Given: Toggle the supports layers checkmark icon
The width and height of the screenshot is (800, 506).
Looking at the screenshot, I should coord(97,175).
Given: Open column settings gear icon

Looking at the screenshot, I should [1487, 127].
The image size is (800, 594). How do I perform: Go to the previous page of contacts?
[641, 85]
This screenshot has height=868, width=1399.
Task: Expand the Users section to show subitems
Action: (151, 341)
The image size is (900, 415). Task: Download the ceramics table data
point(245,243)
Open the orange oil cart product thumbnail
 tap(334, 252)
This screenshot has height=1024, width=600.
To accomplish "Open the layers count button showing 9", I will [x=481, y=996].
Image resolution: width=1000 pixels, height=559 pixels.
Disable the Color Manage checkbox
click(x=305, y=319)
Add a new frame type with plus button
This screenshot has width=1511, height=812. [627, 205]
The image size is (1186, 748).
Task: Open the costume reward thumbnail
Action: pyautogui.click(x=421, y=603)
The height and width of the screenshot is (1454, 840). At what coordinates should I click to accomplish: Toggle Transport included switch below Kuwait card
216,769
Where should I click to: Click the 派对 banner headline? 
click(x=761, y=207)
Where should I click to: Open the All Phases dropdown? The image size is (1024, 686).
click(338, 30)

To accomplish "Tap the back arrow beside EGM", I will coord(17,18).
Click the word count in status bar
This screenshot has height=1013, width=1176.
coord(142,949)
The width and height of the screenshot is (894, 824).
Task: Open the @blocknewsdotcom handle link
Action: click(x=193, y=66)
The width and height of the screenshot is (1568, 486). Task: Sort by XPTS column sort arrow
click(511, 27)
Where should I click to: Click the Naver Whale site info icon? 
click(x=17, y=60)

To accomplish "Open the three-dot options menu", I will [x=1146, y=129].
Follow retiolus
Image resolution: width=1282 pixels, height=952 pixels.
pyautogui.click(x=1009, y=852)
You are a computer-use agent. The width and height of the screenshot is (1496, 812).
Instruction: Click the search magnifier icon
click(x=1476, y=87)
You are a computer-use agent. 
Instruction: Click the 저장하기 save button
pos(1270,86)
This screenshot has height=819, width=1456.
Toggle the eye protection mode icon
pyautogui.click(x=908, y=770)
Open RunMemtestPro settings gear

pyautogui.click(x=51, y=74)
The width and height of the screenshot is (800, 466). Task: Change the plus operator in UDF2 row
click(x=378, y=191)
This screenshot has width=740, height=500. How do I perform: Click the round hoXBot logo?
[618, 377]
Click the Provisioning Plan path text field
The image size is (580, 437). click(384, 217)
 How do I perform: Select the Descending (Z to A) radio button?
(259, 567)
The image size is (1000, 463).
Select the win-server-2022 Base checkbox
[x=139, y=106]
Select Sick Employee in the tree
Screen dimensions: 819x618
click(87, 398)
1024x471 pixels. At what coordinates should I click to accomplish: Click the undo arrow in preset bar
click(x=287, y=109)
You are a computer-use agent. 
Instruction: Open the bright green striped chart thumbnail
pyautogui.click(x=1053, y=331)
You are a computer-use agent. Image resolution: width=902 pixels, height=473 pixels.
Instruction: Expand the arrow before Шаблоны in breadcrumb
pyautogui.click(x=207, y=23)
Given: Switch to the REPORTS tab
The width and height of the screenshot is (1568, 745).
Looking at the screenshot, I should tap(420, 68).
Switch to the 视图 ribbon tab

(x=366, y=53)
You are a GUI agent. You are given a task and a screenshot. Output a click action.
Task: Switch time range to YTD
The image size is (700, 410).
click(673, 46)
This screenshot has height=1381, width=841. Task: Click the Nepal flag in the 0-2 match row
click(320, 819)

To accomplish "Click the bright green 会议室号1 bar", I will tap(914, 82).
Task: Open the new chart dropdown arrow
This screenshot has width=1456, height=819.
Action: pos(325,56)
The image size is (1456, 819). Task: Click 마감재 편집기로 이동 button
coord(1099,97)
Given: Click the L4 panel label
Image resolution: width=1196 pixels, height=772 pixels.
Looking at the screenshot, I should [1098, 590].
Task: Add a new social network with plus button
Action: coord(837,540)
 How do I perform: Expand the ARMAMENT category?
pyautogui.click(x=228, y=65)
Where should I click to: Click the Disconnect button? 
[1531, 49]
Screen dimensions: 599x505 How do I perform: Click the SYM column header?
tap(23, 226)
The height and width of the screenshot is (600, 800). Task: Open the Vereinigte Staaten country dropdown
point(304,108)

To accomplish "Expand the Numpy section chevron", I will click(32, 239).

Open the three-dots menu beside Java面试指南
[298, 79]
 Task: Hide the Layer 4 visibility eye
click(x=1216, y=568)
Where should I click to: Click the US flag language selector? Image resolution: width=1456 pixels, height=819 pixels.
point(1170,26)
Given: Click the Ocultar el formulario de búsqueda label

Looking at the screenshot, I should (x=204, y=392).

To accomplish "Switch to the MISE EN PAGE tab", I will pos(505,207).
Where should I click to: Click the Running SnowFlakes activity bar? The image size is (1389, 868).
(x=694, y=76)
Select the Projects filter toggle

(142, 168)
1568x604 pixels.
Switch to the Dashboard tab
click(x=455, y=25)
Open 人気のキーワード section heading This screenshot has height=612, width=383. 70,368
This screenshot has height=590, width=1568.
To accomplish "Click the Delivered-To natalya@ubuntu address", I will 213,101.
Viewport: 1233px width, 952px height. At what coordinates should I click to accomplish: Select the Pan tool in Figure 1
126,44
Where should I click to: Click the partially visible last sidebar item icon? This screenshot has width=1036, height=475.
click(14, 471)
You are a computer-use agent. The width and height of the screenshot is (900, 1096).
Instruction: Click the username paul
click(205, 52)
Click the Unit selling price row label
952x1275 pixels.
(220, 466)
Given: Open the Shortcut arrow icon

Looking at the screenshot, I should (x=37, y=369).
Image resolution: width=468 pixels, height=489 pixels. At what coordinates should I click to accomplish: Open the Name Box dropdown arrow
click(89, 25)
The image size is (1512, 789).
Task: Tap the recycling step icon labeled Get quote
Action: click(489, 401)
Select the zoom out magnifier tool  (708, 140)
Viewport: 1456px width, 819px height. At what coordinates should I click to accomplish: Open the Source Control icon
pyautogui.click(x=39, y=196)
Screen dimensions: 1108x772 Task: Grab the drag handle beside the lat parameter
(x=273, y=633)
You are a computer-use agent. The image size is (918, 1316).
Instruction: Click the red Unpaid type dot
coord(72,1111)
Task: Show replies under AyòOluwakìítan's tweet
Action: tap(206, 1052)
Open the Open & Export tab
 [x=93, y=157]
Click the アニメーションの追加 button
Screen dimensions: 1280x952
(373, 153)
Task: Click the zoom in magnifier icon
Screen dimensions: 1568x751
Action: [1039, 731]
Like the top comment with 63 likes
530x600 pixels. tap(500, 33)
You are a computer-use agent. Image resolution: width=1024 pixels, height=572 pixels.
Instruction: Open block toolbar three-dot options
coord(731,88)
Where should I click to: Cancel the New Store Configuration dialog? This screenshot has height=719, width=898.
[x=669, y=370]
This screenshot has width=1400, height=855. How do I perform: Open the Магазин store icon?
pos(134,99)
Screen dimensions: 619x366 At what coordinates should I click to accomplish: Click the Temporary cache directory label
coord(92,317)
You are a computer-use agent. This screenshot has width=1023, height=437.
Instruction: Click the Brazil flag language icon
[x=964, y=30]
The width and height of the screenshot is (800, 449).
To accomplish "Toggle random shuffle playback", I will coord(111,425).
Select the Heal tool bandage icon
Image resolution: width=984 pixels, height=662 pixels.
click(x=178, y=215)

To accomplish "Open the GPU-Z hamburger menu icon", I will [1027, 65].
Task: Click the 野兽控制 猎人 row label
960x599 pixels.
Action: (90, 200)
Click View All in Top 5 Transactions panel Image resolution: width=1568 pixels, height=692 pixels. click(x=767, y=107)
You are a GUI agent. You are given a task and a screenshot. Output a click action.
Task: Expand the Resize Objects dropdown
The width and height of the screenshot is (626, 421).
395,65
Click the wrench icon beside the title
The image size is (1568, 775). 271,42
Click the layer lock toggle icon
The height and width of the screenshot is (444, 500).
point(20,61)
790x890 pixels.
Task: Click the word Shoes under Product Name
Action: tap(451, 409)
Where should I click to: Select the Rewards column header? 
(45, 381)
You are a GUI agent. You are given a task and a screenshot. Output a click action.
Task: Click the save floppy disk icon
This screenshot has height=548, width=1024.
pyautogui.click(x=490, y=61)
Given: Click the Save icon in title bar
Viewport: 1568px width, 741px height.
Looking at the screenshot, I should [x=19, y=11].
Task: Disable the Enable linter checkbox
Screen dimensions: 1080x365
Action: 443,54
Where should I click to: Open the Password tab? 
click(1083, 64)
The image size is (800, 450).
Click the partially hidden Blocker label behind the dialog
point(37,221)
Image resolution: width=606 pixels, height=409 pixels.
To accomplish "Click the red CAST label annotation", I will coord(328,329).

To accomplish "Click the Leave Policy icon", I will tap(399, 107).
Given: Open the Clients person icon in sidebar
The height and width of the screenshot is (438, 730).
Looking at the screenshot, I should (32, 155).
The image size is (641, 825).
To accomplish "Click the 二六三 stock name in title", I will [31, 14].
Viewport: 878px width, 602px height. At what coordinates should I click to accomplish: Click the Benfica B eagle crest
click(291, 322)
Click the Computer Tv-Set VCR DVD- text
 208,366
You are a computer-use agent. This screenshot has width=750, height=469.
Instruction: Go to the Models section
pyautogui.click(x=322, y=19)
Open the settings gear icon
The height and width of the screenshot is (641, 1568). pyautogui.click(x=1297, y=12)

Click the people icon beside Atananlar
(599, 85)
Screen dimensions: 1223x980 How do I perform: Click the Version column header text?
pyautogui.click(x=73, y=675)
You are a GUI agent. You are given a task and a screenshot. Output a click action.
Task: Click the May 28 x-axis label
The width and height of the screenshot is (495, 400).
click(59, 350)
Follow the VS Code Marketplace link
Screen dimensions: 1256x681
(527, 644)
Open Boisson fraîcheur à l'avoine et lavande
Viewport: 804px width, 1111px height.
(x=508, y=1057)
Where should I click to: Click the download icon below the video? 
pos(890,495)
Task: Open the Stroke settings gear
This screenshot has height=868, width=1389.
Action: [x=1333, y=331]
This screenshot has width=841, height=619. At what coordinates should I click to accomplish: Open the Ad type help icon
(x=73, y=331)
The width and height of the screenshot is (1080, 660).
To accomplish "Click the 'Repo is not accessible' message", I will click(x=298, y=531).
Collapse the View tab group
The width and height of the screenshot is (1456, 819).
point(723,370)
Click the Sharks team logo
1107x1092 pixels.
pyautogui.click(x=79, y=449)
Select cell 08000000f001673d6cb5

======

§ **Objective**
Pull out every line of the rows above that contains the word "beside".

§ **Solved problem**
To accomplish "Tap the back arrow beside EGM", I will coord(17,18).
Open the three-dots menu beside Java面试指南
Screen dimensions: 1108x772 Task: Grab the drag handle beside the lat parameter
Click the wrench icon beside the title
Click the people icon beside Atananlar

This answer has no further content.